# My story



## York (Feb 26, 2008)

Hi again.

I really need to write down what happened. Again. I'm having a particularly shit week.

I had dp for 2 years when I was 16. That's like a million years ago and I never expected it to ever come back. I felt like I died back then, and just figured I should never ever look back and start my life anew. Guess what? You can't. This time around, so many memories are coming back from my childhood, it scares the hell out of me.
So, first time I got dp was from being in a fire. I was home alone, my mom showed up at the police station where I was in the morning, she was drunk as hell. I started having panic attacks, blah blah, then dp hit full force when I was on vacation, also with my drunk mom.

I've had 12 really good years. I've had some dp feelings but didn't want to dig in my past so I just ignored it and it became less and less of a problem.

In 2006?? on my birthday, I got so nervous about my psychopath dad calling me, I had an anxiety attack and came out of it with medium severe dp.

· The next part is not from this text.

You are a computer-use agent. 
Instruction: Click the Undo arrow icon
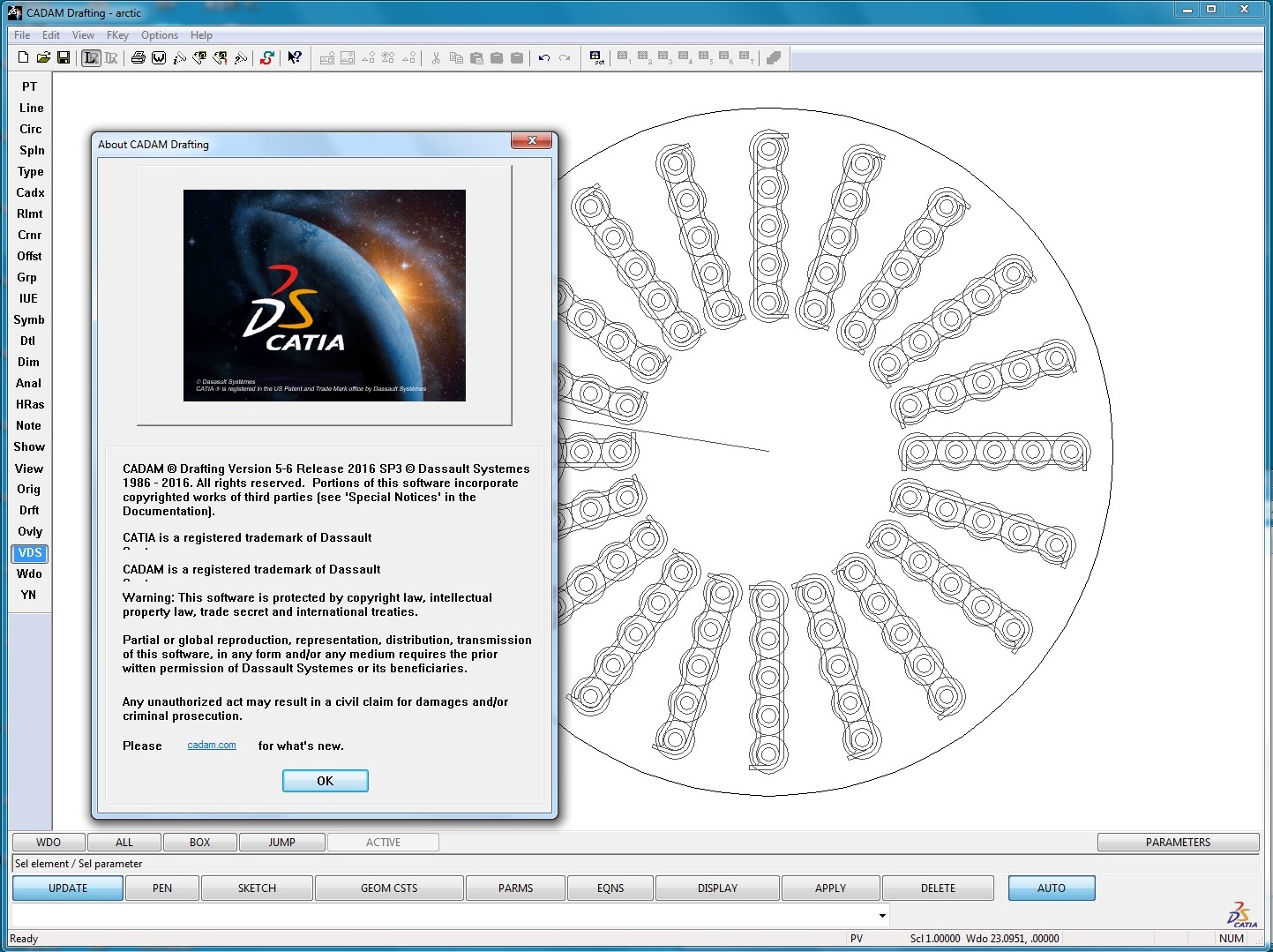[x=544, y=58]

It was hell, I never thought I'd recover, tried all kinds of weird stuff, tried meditation classes for a month, and recovered over night. It just went away. I decided at some point that if I didn't think about dp, it didn't exist, and I used all my Jedi powers every day to empty my mind. I think that's how recovery happened.

In 2008 I gave birth to my beautiful son Christian. Unfortunately he'd sucked the life out of me for 9 months, and I started feeling really foggy almost right away after the birth. When I was pregnant I worried a lot about things going wrong, as the birth of my first son was so complicated. My partner was also hovering over me all the time, making comments that made me feel like I didn't do anything right, and I got more and more nervous and jumpy. 
At this time we also realized something wasn't right with my oldest son who is now 8, and a screening process which has only now in the last two weeks been concluded started. When I realized he might have some kind of autism I could literally feel the floor beneath me disappear. This was three weeks after the birth of Christian.

Four weeks after the birth I started having panic attacks because I felt so weird. I was sure it must be something horrible, I was so scared I would disappear in my mind, I had panic attacks several times a day.
One day I never really recovered and I had the K-hole experience. I woke up every day not able to fully wake up, and through out the day I would feel like I was a tiny speck of light in a very large black void. I also had feeling like I was melting, or that I was in my childhood home even as I knew I wasn't. It went on for a year+ of pure hell.
Then I moved out of the house, I had to try something else. I've slowly become a bit better since then.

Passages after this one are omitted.